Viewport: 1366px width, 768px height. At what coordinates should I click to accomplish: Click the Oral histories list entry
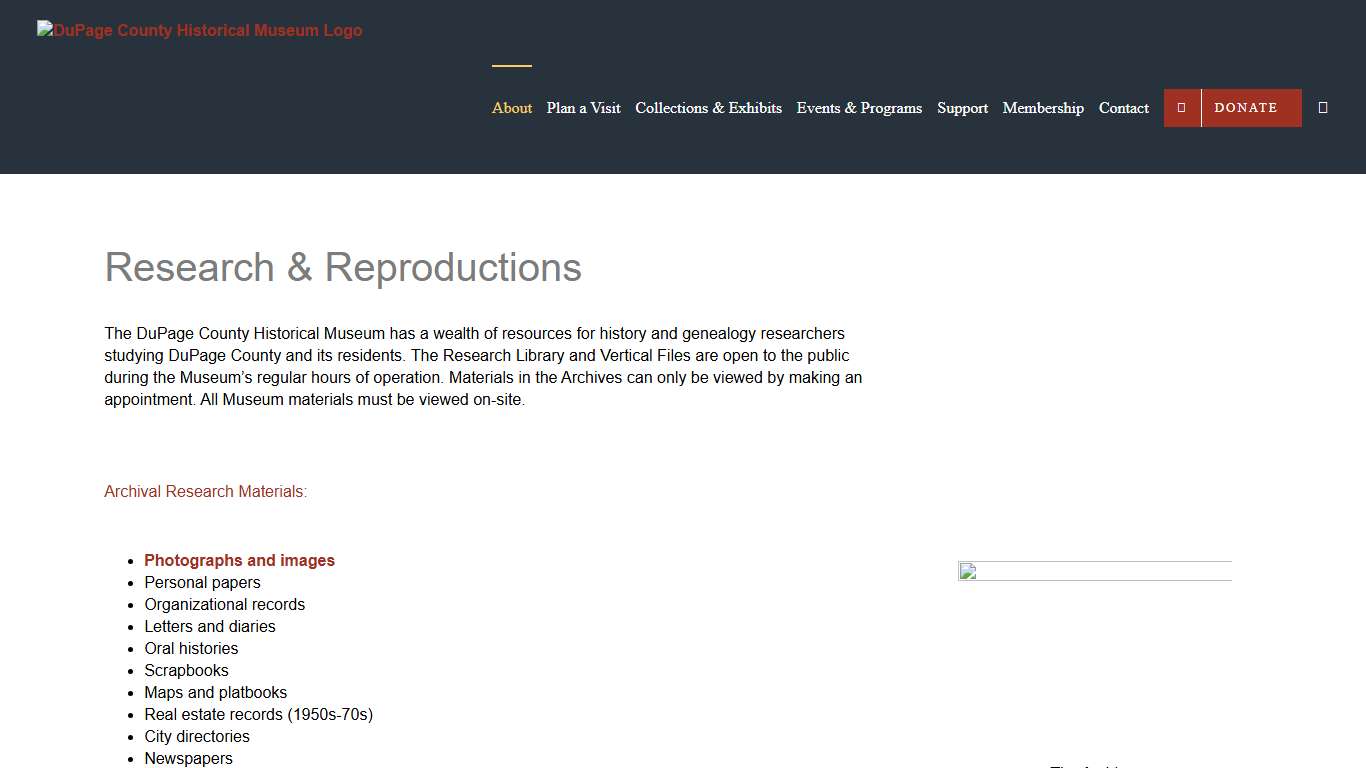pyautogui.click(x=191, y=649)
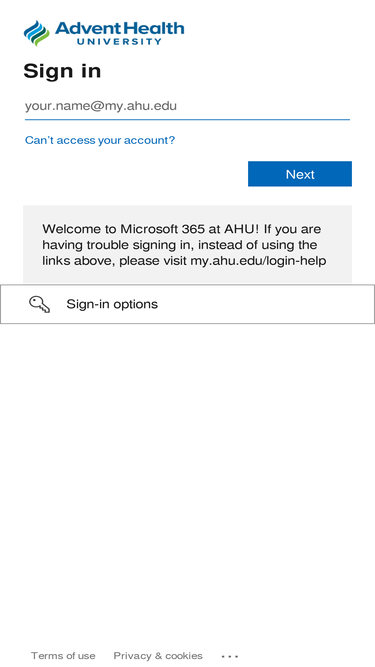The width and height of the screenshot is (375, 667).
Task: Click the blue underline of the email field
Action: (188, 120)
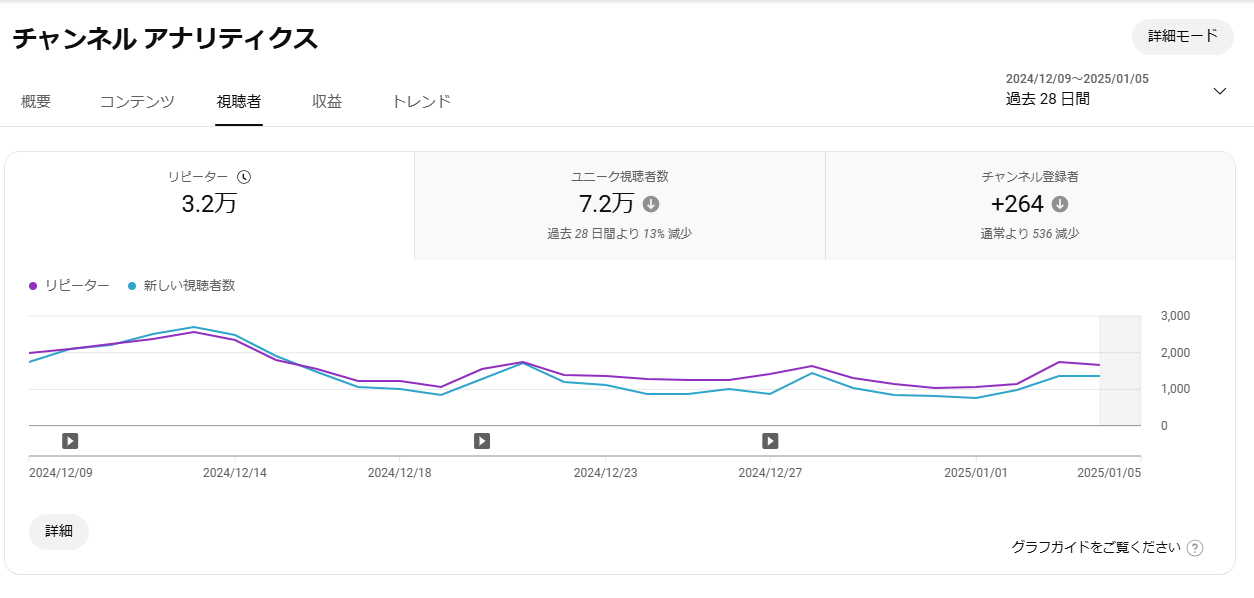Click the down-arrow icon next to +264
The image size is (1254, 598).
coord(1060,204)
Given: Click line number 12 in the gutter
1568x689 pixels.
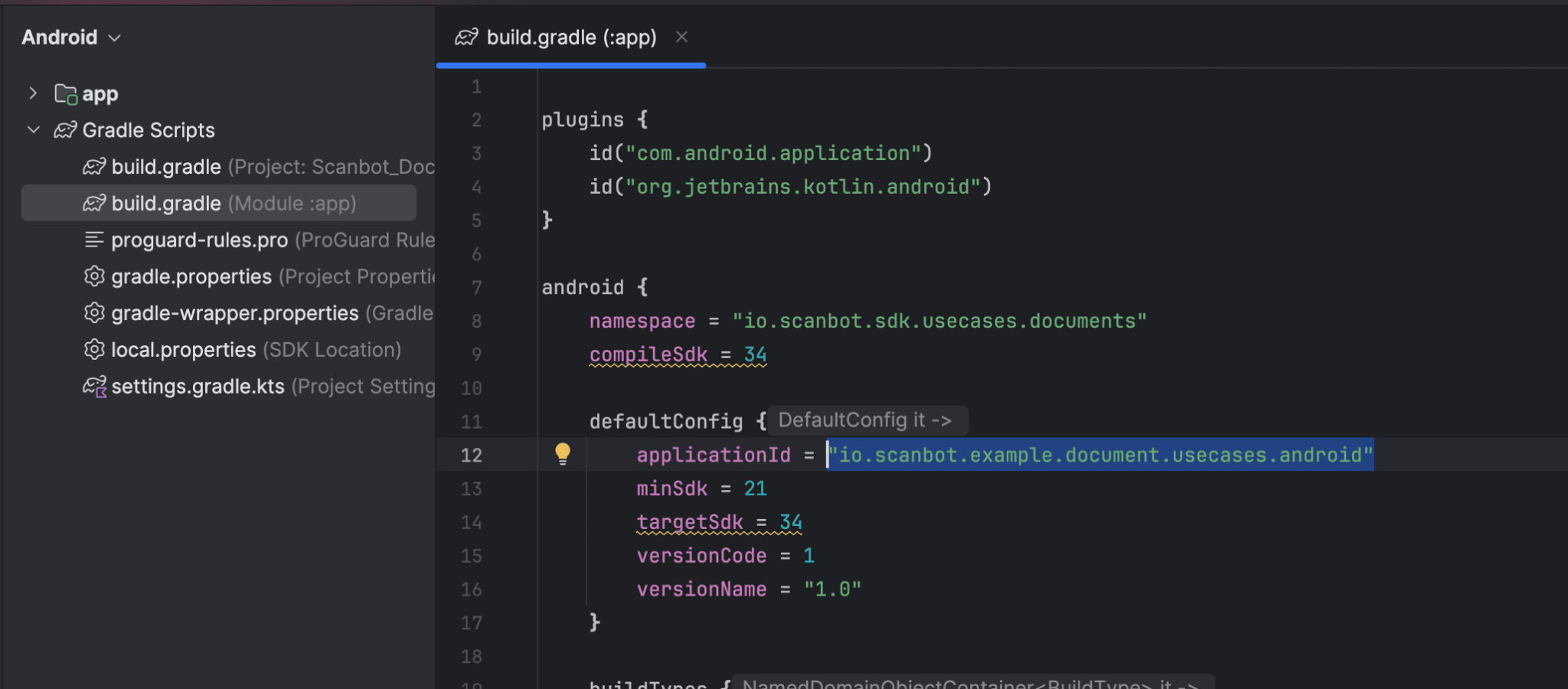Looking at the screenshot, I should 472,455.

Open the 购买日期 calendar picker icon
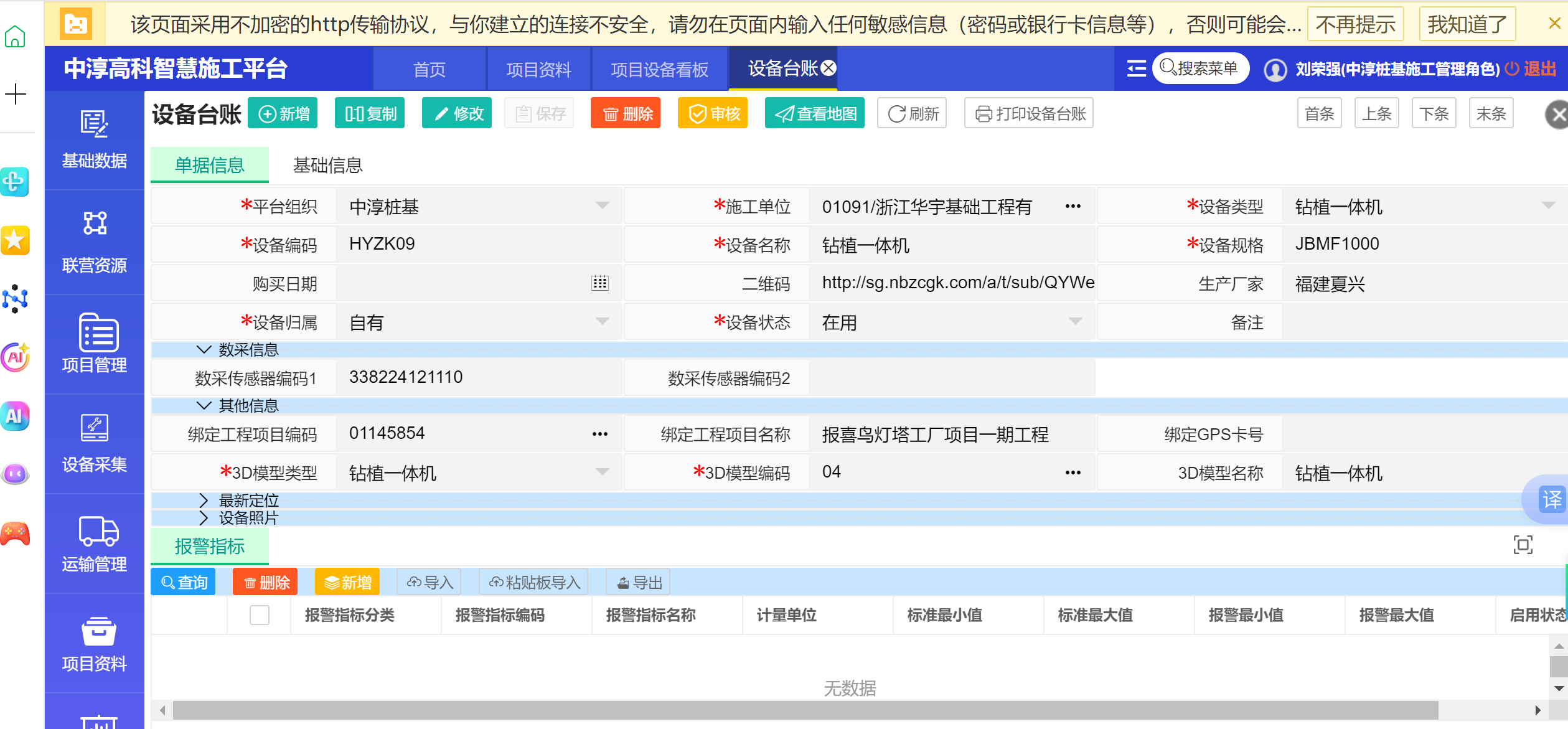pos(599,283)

============

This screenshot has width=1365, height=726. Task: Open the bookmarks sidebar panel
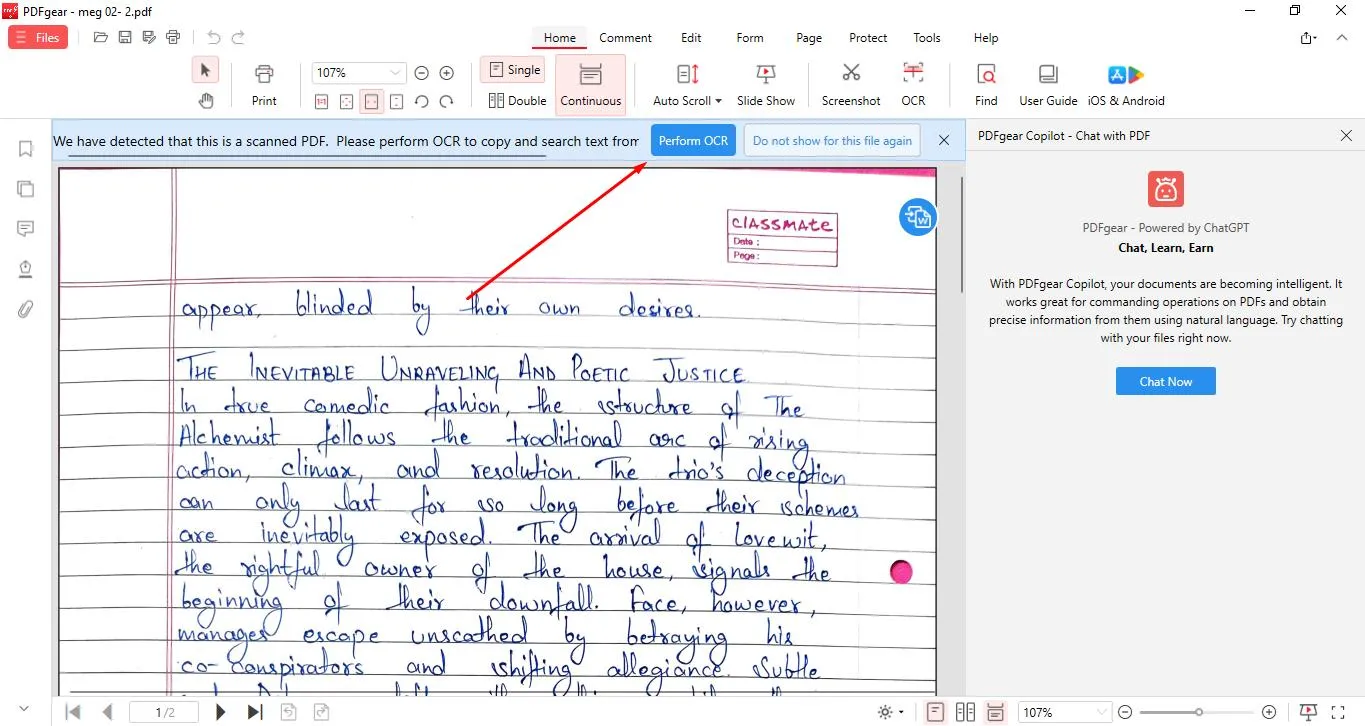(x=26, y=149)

============

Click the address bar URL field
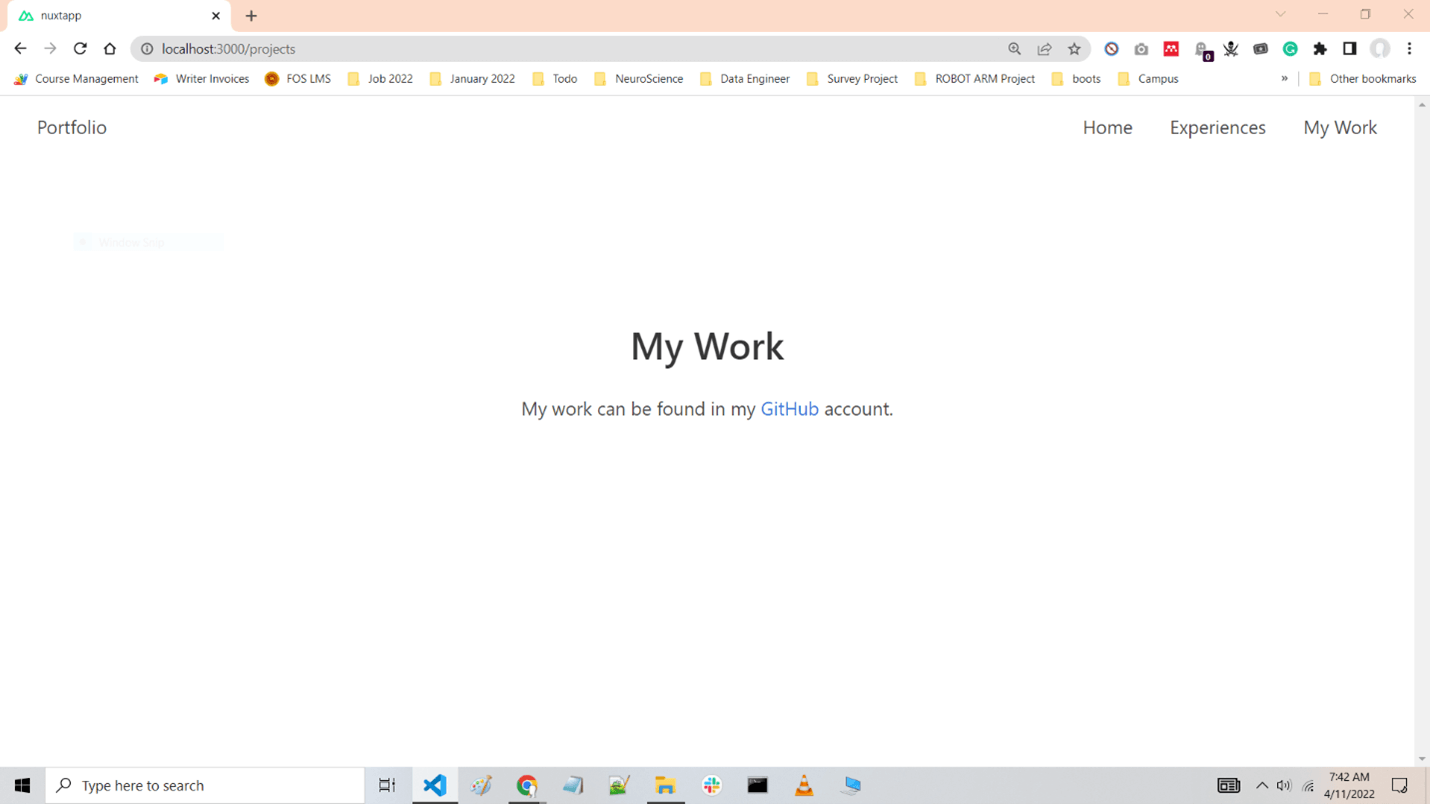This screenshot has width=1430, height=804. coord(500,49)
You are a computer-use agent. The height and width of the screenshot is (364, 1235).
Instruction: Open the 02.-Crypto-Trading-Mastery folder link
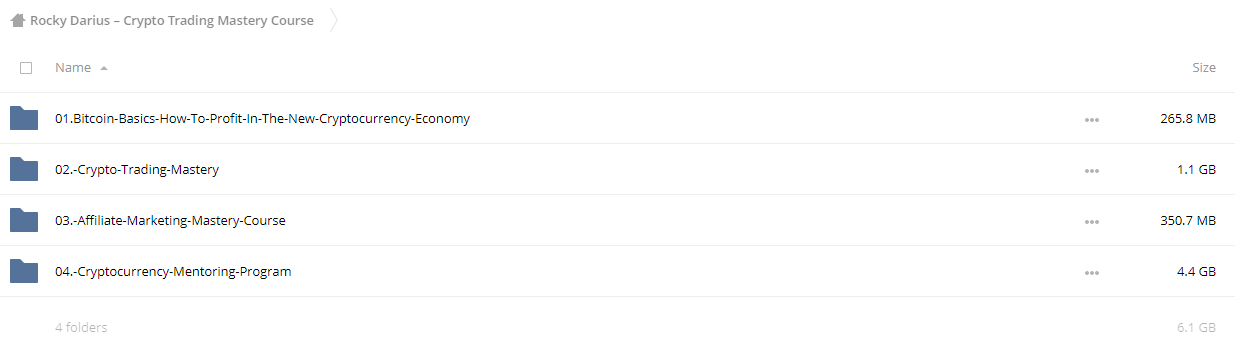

============

Rewrite the records from the line that contains "Viewport: 1366px width, 768px" through the line that contains "pos(599,283)", changing "gutter" to "margin" and keeping everything else the same. Leave the pictures out.

Viewport: 1366px width, 768px height. At what coordinates should I click to accomplish: Click the Oral histories list entry
pyautogui.click(x=191, y=649)
The width and height of the screenshot is (375, 667).
Task: Click the blue underline of the email field
Action: (188, 120)
Click the down-arrow icon next to +264
The image size is (1254, 598).
coord(1060,204)
Given: Click line number 12 in the margin
1568x689 pixels.
Looking at the screenshot, I should 472,455.

Open the 购买日期 calendar picker icon
pos(599,283)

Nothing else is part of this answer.